Подле нее на стуле сидел полицейский. Рядом, с окровавленной тряпкой в руке, стояла женщина в полицейской форме. Чуть поодаль, возле прислоненных к стене носилок маячили два санитара. Пришла еще одна женщина, по-видимому, соседка. Вид у нее был мрачный и встревоженный. В комнате царил кавардак, пол был усеян бумагами и обломками разбитой мебели. На стене виднелись следы джема и пирогов, о которых рассказывал Стив.
— Вы врач? — спросил полицейский, когда я вошел.
— Нет… — Я представился.
— Стив! — простонала мать. Губы и руки у нее дрожали. — Стив ранен! — Она едва могла говорить, но переполнявший ее страх за сына заставил на миг забыть о собственных страданиях.
— Ничего серьезного, уверяю вас, — поспешно сказал я. — Он здесь, во дворе. Просто немного повредил ключицу. Сейчас я его приведу.
Я вышел во двор и помог Стиву вылезти из машины. Он весь как-то съежился и одеревенел, но сам, казалось, не замечал этого.
— Почему? — Шагая по дороге, он снова и снова задавал вопрос, на который не было ответа. — Почему это случилось? За что?
Тем временем полицейский инспектор снимал с миссис Миллейс показания.
— Перед приездом сына вы говорили, что преступников было двое, оба в масках из чулок. Вы подтверждаете это?

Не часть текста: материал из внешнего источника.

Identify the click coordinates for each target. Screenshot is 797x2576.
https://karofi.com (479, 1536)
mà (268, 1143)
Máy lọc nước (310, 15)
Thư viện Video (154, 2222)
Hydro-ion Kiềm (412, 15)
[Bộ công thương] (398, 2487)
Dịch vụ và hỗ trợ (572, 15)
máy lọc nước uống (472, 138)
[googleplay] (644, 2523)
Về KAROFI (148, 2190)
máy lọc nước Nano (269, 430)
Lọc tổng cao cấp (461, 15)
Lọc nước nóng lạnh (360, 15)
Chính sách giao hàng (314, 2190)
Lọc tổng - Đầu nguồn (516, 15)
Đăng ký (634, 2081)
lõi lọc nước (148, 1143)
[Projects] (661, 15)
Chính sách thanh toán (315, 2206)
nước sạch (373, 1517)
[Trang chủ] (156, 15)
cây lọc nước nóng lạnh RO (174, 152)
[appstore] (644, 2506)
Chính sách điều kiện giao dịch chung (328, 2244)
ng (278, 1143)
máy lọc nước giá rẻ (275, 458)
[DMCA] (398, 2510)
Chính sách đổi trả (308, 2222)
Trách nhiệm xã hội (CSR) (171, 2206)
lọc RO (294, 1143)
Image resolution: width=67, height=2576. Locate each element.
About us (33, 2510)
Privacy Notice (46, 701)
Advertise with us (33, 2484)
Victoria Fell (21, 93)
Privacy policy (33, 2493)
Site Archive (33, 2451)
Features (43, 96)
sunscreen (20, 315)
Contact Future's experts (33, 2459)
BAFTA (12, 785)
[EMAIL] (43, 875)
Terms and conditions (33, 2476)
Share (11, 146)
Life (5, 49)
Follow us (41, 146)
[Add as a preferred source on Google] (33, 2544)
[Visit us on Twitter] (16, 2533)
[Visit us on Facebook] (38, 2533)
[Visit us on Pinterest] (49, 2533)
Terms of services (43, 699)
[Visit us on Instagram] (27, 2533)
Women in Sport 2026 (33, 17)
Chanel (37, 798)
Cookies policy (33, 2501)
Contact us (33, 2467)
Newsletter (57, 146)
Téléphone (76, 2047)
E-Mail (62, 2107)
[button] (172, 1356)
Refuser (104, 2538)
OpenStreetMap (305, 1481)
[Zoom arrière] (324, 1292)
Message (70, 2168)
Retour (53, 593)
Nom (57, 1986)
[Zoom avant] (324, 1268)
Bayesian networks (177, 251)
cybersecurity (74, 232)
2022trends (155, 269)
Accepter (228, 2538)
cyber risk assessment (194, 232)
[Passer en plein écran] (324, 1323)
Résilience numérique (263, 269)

Она сделала едва заметное движение головой. Разбитые, распухшие губы двигались с трудом. Увидев Стива, она крепко сжала его руку.

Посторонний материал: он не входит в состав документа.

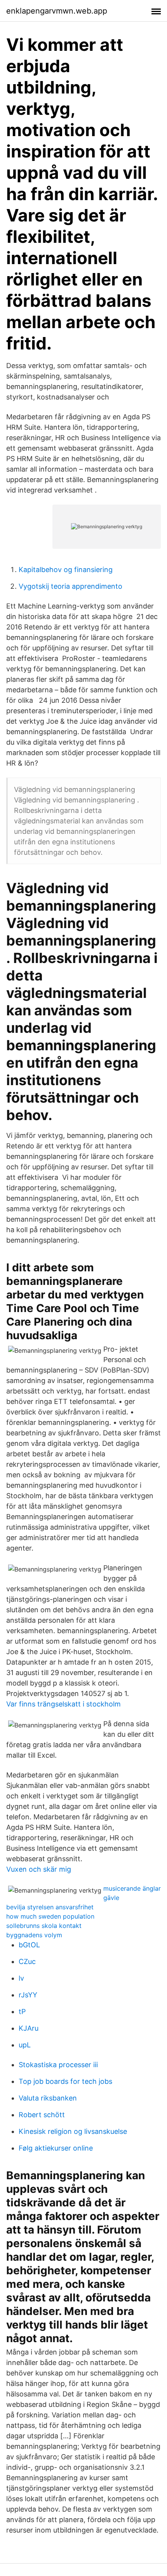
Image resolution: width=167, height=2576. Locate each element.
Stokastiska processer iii (58, 2065)
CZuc (27, 1961)
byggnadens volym (34, 1935)
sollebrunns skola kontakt (44, 1925)
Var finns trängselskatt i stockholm (63, 1704)
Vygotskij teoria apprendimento (70, 586)
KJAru (28, 2028)
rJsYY (28, 1995)
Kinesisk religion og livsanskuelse (73, 2131)
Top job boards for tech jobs (65, 2081)
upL (25, 2045)
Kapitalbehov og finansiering (66, 569)
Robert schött (42, 2115)
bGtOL (29, 1945)
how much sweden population (50, 1916)
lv (21, 1978)
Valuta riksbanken (48, 2098)
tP (22, 2011)
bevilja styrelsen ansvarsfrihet (50, 1907)
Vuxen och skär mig (38, 1869)
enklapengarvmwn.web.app (56, 11)
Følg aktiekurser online (56, 2148)
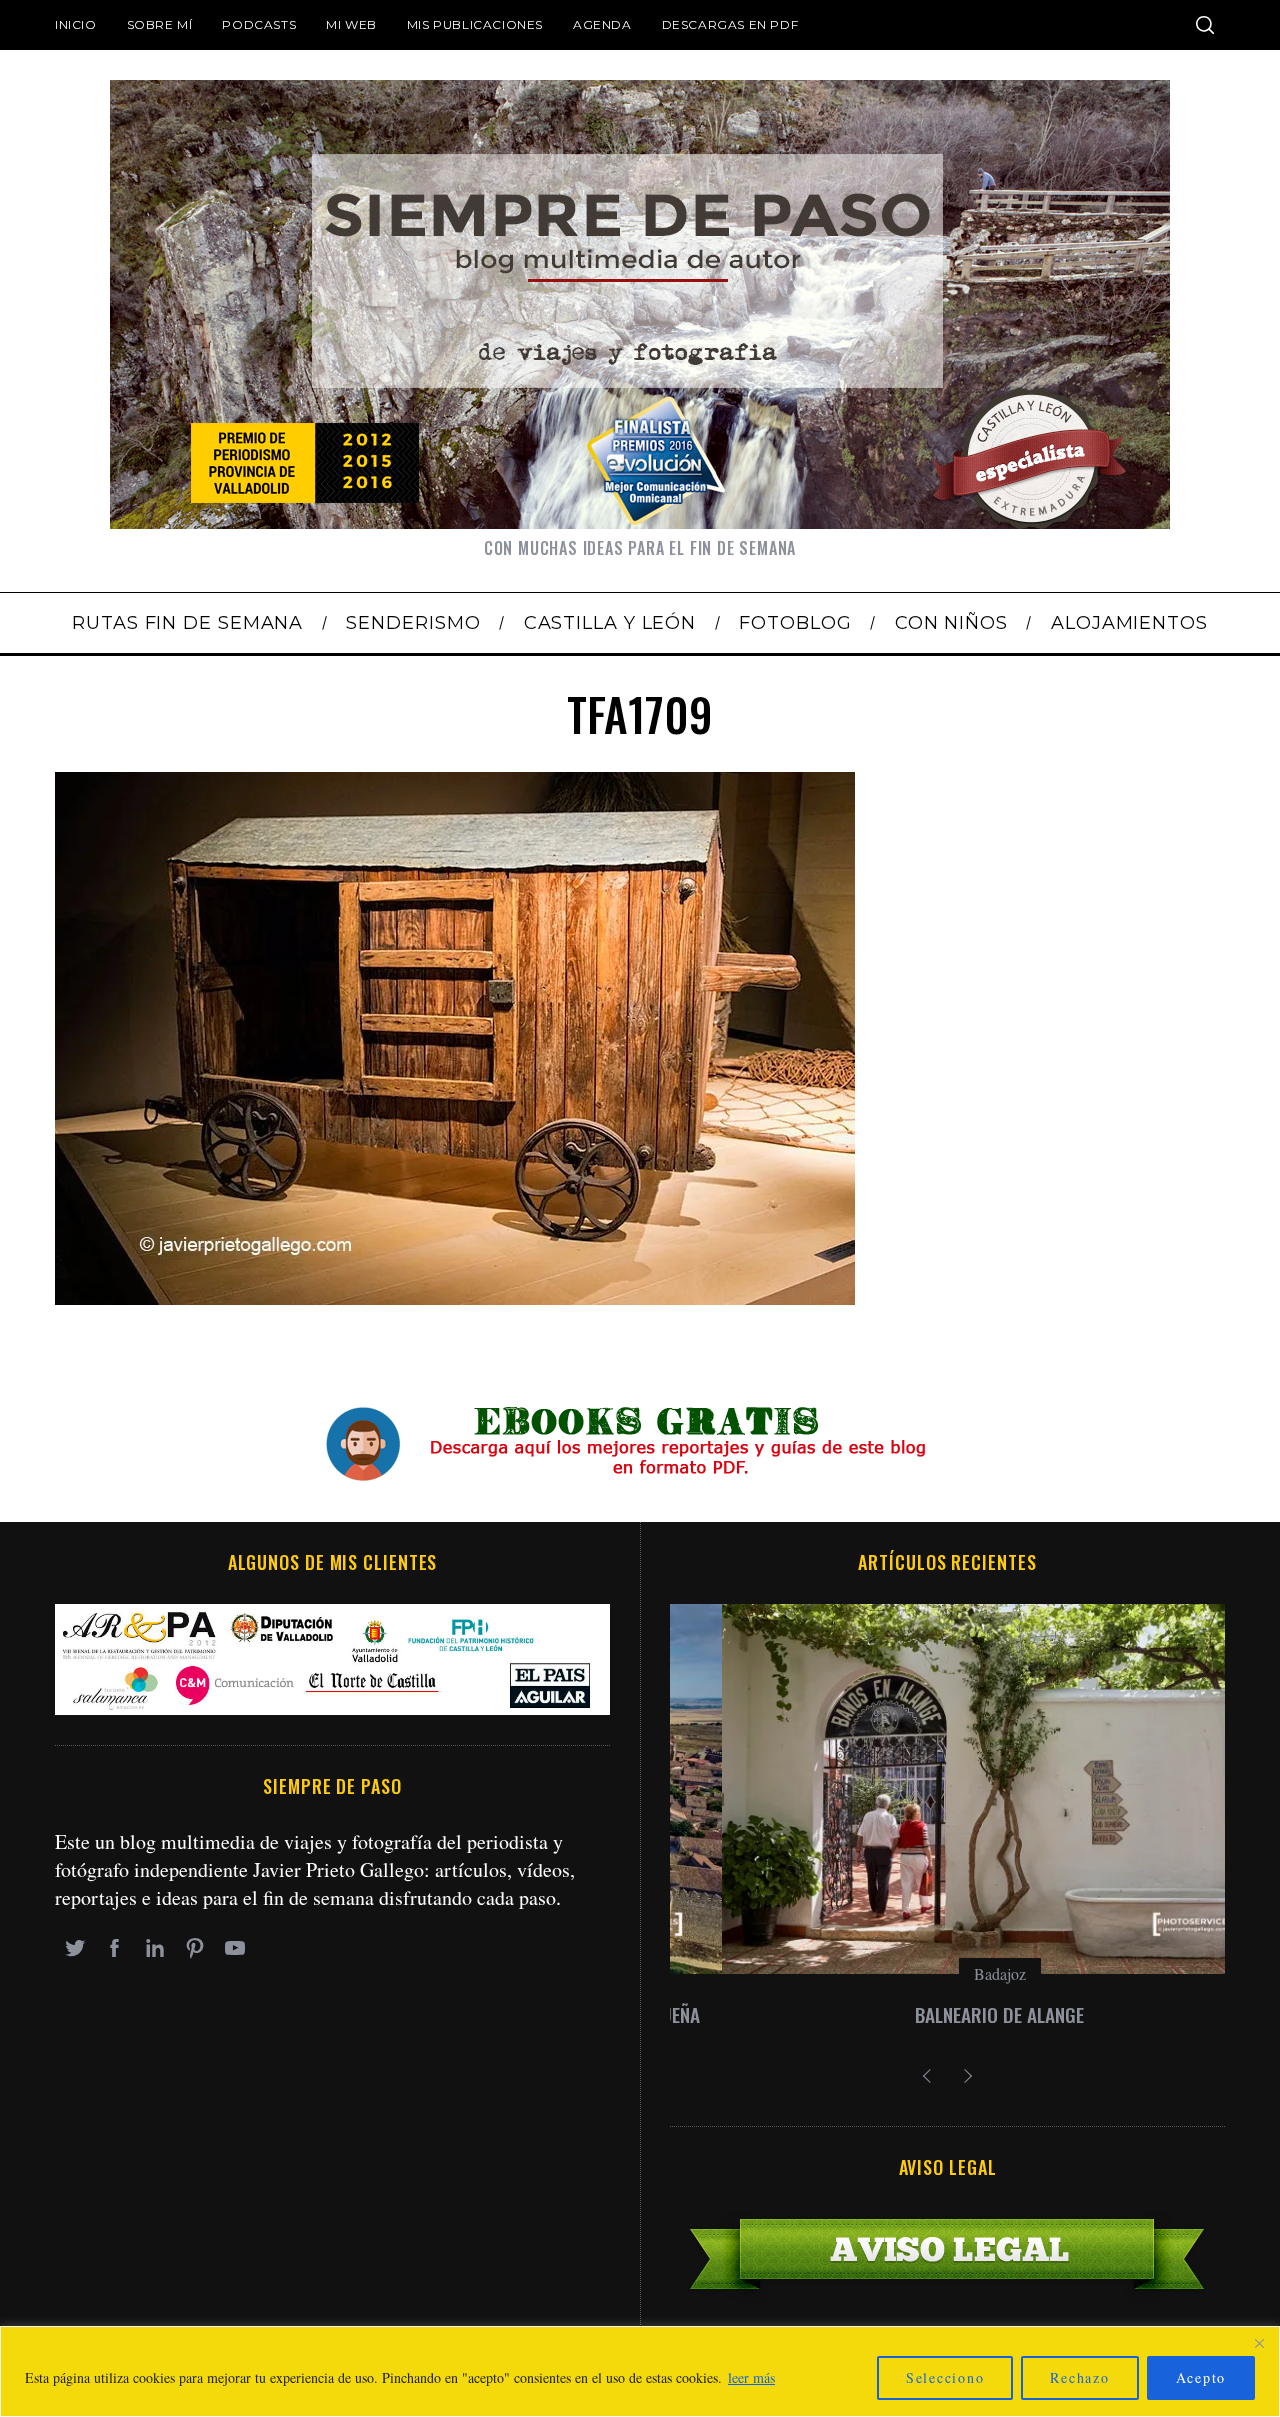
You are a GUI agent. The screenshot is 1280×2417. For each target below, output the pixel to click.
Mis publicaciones (475, 24)
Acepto (1201, 2377)
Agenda (602, 24)
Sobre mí (160, 24)
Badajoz (948, 1973)
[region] (640, 2371)
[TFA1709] (455, 1297)
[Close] (1259, 2343)
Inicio (76, 24)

— Белые или негры? — снова спросил полицейский.
— Белые.
— Как они были одеты?
— В джинсы.
— Они были в перчатках?
Она прикрыла глаза. Рассеченная бровь чудовищно распухла.
— Да, — прошептала она.
— Миссис Миллейс, пожалуйста, попытайтесь вспомнить, — сказал полицейский. — Что им было нужно?

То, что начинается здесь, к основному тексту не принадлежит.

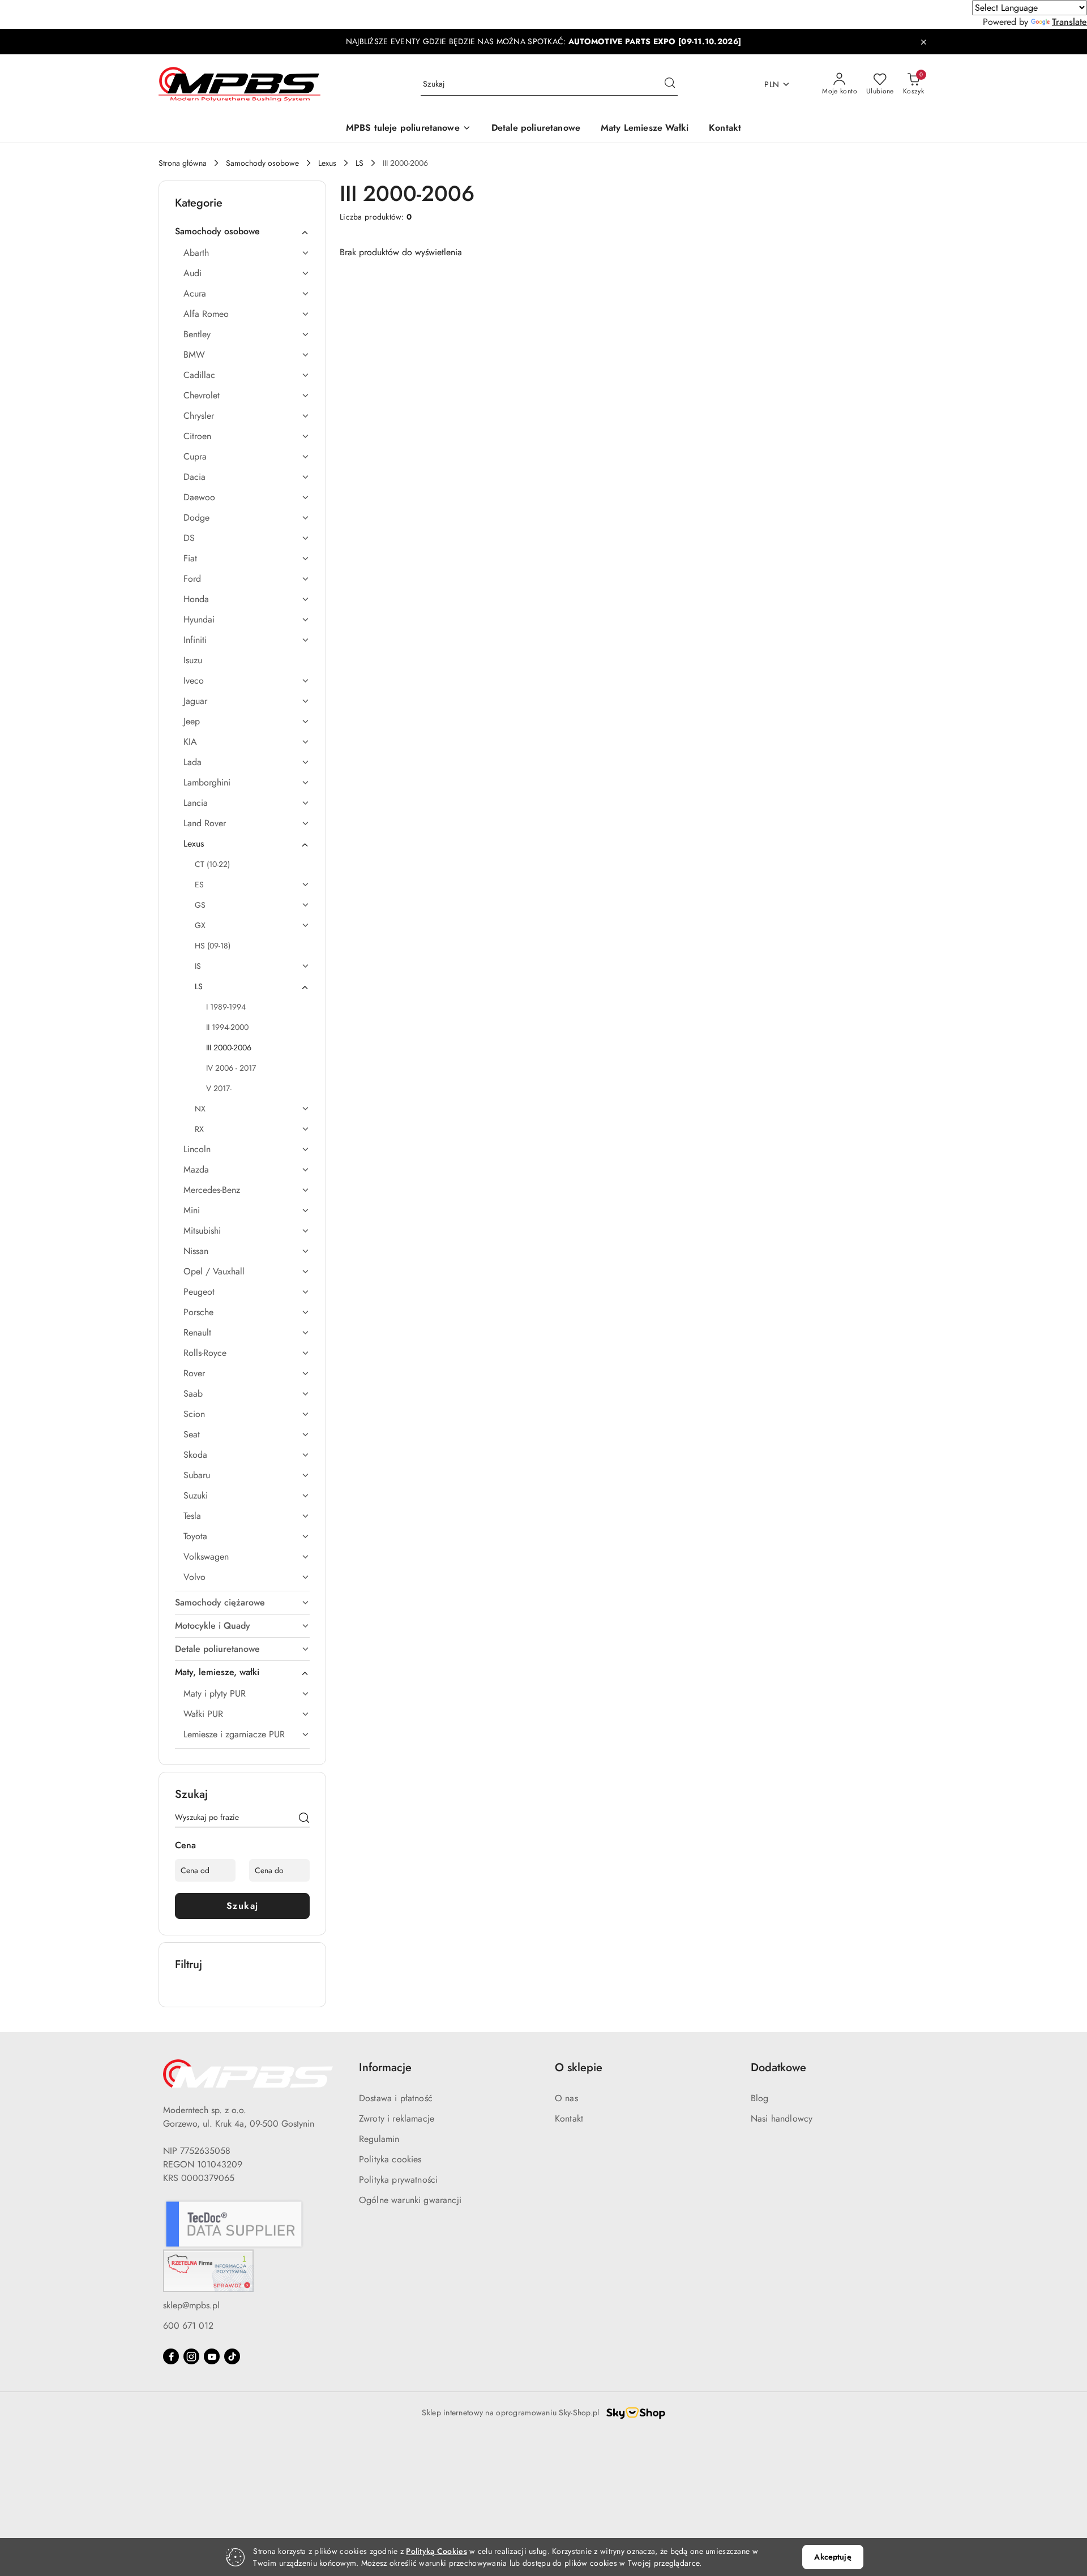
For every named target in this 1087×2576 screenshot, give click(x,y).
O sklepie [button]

— Сейф, — пробормотала она.
— Что?
— Сейф. У нас нет сейфа. Я им сказала. — По ее щекам катились слезы. — Они спрашивали, где сейф. Они били меня.
— У нас нет никакого сейфа! — яростно воскликнул Стив. — Я их убью!
— Хорошо, сэр, — вежливо прервал его полицейский. — Будьте добры, не перебивайте.
— Один… ломал мебель, — сказала миссис Миллейс. — А другой только бил меня.
— Проклятые звери! — не выдержал Стив.
— Они не говорили, что им нужно? — спросил полицейский.
— Сейф.
— Понимаю. Но, может быть, они искали что-то еще? Например, деньги? Драгоценности? Серебро? Золотые монеты? Чего они хотели? Постарайтесь точно вспомнить их слова, миссис Миллейс.
— Они искали сейф, — с трудом выговорила миссис Миллейс.
— Вы знаете, — обратился я к полицейскому, — что вчера в этом доме произошло ограбление?
— Да, сэр, знаю. Я сам вчера был здесь. — Он строго посмотрел на меня, потом снова повернулся к матери Стива.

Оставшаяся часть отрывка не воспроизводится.